What you have to do:
Repeat exactly, and only, the lines running from the one that holds "Task: Expand the AI 工具集 dropdown" to the end of the records.

Material provided:
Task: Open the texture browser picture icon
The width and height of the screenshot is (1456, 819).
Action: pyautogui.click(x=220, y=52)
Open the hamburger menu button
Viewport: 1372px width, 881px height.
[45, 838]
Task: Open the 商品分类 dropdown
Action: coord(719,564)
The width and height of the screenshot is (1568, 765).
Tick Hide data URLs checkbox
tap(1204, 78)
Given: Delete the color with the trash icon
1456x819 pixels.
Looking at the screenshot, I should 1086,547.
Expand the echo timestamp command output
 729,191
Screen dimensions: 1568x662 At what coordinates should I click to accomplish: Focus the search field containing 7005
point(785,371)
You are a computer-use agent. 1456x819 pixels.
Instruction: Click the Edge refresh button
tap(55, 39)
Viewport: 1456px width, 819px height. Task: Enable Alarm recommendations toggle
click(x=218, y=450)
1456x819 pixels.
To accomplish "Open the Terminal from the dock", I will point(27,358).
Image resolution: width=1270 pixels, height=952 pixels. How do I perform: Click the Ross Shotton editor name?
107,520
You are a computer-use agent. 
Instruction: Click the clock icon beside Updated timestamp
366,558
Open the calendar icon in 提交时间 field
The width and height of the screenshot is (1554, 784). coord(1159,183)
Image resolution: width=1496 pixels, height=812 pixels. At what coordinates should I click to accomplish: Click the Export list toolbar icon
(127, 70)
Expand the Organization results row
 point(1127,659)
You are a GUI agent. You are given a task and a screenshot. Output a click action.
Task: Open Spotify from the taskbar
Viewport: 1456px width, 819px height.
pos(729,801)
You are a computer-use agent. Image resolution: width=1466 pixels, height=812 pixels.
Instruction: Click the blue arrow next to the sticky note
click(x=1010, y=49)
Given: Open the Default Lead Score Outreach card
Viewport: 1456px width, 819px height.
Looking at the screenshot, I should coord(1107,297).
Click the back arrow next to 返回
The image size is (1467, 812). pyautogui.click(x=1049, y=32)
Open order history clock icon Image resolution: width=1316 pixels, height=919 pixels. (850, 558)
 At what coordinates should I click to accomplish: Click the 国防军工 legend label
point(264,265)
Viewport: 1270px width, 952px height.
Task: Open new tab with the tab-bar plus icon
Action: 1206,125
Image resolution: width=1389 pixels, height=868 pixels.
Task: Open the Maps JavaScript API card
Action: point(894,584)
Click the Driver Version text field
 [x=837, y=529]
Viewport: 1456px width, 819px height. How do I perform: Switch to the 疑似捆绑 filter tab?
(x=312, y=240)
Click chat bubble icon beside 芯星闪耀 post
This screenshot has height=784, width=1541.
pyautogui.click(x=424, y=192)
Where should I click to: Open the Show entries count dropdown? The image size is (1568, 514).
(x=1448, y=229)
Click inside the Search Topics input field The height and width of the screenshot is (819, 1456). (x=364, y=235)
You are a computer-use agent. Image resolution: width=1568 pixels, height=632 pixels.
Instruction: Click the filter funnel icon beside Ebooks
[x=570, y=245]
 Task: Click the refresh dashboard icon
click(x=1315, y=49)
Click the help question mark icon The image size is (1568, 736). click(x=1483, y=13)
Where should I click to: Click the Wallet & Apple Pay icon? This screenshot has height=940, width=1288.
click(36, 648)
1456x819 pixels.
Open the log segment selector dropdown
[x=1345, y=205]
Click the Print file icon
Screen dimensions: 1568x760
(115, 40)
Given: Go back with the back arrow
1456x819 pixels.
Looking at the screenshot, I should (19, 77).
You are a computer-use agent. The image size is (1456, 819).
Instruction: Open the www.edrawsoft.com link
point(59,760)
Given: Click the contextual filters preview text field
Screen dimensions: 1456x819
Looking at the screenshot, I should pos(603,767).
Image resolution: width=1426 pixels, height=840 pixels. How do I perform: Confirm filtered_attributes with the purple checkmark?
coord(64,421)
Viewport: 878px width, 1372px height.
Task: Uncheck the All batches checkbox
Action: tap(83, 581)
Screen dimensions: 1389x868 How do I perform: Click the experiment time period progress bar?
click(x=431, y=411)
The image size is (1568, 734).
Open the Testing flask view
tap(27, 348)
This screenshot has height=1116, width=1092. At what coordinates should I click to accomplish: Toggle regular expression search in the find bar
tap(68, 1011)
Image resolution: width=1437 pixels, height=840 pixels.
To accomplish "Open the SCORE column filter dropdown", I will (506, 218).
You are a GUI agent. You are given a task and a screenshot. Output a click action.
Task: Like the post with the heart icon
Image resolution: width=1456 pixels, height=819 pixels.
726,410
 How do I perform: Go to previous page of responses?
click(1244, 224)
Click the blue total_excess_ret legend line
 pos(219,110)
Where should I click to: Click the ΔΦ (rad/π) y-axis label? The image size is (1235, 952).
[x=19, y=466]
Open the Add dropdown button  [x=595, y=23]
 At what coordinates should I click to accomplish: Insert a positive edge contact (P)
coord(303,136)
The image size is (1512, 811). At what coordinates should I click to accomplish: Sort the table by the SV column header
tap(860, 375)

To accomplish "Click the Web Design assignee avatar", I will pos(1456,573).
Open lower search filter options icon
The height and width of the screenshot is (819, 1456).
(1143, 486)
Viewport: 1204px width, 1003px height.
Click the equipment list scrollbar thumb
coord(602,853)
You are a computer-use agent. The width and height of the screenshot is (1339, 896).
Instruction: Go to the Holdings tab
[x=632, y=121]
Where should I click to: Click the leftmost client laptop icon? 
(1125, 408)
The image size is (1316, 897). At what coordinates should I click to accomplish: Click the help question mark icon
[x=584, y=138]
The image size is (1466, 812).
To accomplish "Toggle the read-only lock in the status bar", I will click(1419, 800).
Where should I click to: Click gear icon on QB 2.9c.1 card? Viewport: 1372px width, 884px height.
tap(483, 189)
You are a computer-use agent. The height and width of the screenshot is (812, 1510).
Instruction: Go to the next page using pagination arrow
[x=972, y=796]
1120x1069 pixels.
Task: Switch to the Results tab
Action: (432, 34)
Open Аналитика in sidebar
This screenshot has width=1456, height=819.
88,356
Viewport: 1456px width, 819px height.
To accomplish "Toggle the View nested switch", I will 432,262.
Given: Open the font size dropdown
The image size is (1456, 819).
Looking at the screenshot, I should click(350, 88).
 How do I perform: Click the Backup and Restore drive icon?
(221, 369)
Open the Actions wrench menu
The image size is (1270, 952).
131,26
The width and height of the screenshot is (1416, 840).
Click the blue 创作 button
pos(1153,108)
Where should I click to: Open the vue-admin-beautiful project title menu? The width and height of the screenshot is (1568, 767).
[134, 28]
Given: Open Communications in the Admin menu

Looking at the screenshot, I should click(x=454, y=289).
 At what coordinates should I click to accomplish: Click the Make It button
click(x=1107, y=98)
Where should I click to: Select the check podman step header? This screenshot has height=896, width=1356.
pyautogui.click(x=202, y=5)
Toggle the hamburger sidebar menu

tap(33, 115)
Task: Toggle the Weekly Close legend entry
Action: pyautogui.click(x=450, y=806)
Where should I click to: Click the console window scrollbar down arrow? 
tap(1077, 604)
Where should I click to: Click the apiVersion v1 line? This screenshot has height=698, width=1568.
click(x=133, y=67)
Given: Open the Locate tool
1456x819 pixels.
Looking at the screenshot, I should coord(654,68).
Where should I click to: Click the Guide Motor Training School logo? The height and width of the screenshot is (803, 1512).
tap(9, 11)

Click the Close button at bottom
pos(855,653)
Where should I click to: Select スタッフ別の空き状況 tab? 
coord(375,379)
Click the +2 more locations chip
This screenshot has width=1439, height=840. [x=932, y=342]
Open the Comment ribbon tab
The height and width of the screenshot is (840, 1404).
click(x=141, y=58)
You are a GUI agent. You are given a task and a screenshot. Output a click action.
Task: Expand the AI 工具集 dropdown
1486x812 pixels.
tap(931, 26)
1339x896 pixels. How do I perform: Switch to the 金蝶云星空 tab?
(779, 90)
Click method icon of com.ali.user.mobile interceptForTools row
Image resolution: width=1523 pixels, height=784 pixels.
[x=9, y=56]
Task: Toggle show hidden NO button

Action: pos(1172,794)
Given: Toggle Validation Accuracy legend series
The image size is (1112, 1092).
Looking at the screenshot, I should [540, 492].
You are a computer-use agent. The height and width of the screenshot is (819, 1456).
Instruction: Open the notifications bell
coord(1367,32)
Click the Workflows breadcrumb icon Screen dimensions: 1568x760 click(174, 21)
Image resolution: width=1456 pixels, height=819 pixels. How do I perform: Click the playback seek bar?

Finished exercise:
Task: Expand the AI 工具集 dropdown
1486x812 pixels.
tap(931, 26)
1339x896 pixels. How do I perform: Switch to the 金蝶云星空 tab?
(779, 90)
Click method icon of com.ali.user.mobile interceptForTools row
Image resolution: width=1523 pixels, height=784 pixels.
[x=9, y=56]
Task: Toggle show hidden NO button

Action: pos(1172,794)
Given: Toggle Validation Accuracy legend series
The image size is (1112, 1092).
Looking at the screenshot, I should [540, 492].
You are a computer-use agent. The height and width of the screenshot is (819, 1456).
Instruction: Open the notifications bell
coord(1367,32)
Click the Workflows breadcrumb icon Screen dimensions: 1568x760 click(174, 21)
Image resolution: width=1456 pixels, height=819 pixels. How do I perform: Click the playback seek bar?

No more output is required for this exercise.